Canary Date Palm Diseases
The Canary Island date palm, Phoenix canariensis, can grow 30 to 60 feet in height, with fronds that can reach 18 feet in length. This is the palm tree with the diamond-patterned bark that you will see growing in Las Vegas, California, Florida, Arizona and along the Gulf of Mexico. Although the tree thrives in a Mediterranean climate, it is subject to disease in moist, humid environments.
Fusarium wilt is responsible for the death of many Canary Island date palms and is, in fact, one of the most destructive of all palm diseases in the state of California, according to James Downer of the University of California Cooperative Extension system. There is no cure for fusarium wilt, which is a fungal disease. This disease spreads primarily through pruning equipment. If equipment is not properly cleaned and sterilized after each use on an infected tree, the fungus will be rapidly transmitted to subsequently pruned trees. According to scientists at the University of Florida, the disease interferes with the xylem, or water conduction system, of the tree, resulting in death.
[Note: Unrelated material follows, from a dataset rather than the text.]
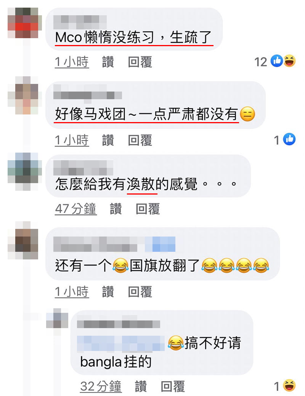Like the 渙散的感覺 comment with 讚
The height and width of the screenshot is (396, 305).
click(x=116, y=209)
Symptoms of the disease begin with the dying off of the lower leaves of the plant, which turn yellow and then brown. Interestingly, when the disease first becomes evident, only one-half of the leaf appears to die, but eventually the entire leaf will be destroyed.
Although there are several pathogens that can cause bud rot, Phytophthora palmivora is generally the culprit, according to researchers at the University of Florida, who believe that P. palmivora is spread through the soil, improperly sanitized gardening tools and storm water, and then transmitted to the Canary Island date palm through wounds in its bark. Unfortunately, by the time symptoms manifest, it is too late to save the tree. These symptoms include buds that fall over, have a foul odor, or rot at the base. If you suspect that your Canary Island date palm may have bud rot, it is important to take an infected portion to your county cooperative extension agent for a diagnosis and instructions on how to keep the disease from spreading to other plants.
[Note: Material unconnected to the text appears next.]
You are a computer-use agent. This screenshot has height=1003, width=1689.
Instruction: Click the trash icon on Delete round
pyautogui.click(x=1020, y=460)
Trunk rot is another fungal disease, this one caused by Thielaviopsis paradoxa, which infects the palm through an open wound in its bark. T. paradoxa is transmitted by spores on the wind or in water. Researchers at the University of Florida claim that trunk rot is symptomized by the collapse of the trunk of a seemingly healthy palm, or the canopy falling off the tree. Some palms may appear to be bleeding at the wound site. Cutting out the wounded area may help alleviate this disease. A fungicide labeled for Thielaviopsis diseases should be applied after removal of the wounded area. Clean all equipment used on infected trees by soaking them in three parts of water mixed with one part household bleach.